“When we disagree,” Sen. Rand Paul told CNN’s New Day, “historically we’ve gone to conference committee.” Republicans in the House tried that, and Kate Bouldan tells Paul that Dick Durbin declared that Democrats are open to a conference committee — despite rejecting the offer this morning on a straight party-line vote. Paul suggests that the rhetoric needs to cool on both sides, and that both sides need to provide some give — and that can start with a one- to two-week CR and a conference committee:
“I think what we could do is pass a very short term, maybe not six weeks, but what about one week, so we could negotiate over a week,” the Kentucky Republican told CNN’s “New Day.” “I think a continuing bill to keep the government open while we negotiate is a good idea. I do agree that negotiating with the government closed probably to [Democrats] appears like strong-arm tactics.”
But it does need to be short-term enough “that we are having an active negotiation that we don’t just say we’re going to fund it for three months or two months and come back,” he said.
“I think if we did it for a week or two, we could still continue to negotiate, have a conference committee and really I think the American people do want us to work this out,” Paul said.
“New Day” co-host Kate Bolduan told Paul that his comment “might be the first glimmer of hope I’ve heard all morning.”
In the earlier interview, Durbin told CNN that Democrats might be willing to dump the medical-device tax in a deal, as long as the GOP allowed the revenue to be replaced — by raising taxes elsewhere, presumably:
A repeal of the medical device tax may be a point of compromise between the House and the Senate as the two houses of Congress work to end the government shutdown, the number two Democrat in the Senate said Tuesday.
“We can work on something, I believe, on the medical device tax. That was one of the proposals from Republicans, as long as we replace the revenue,” Sen. Dick Durbin of Illinois said on CNN’s “New Day.”

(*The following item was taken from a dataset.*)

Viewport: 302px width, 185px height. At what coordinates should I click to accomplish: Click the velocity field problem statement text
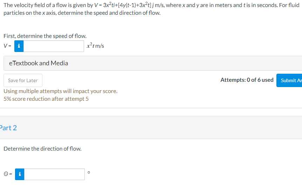[151, 9]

That’s probably a non-starter in terms of the actual eventual compromise, but it’s a shift in tone from last night’s “pass a clean CR or else” response from Harry Reid. Republicans could offer more spending cuts that could shift revenue, but that’s probably not going to fly if it’s used to fund ObamaCare through statutory spending rather than discretionary spending, and even more to the point, the GOP isn’t going to agree to anything that boosts ObamaCare, not even a revenue-neutral swap. I’d expect the eventual compromise to come on the elimination of the Congressional exemption, which is even more poisonous for Democrats than the medical-device tax, especially with its tie to Barack Obama via executive fiat.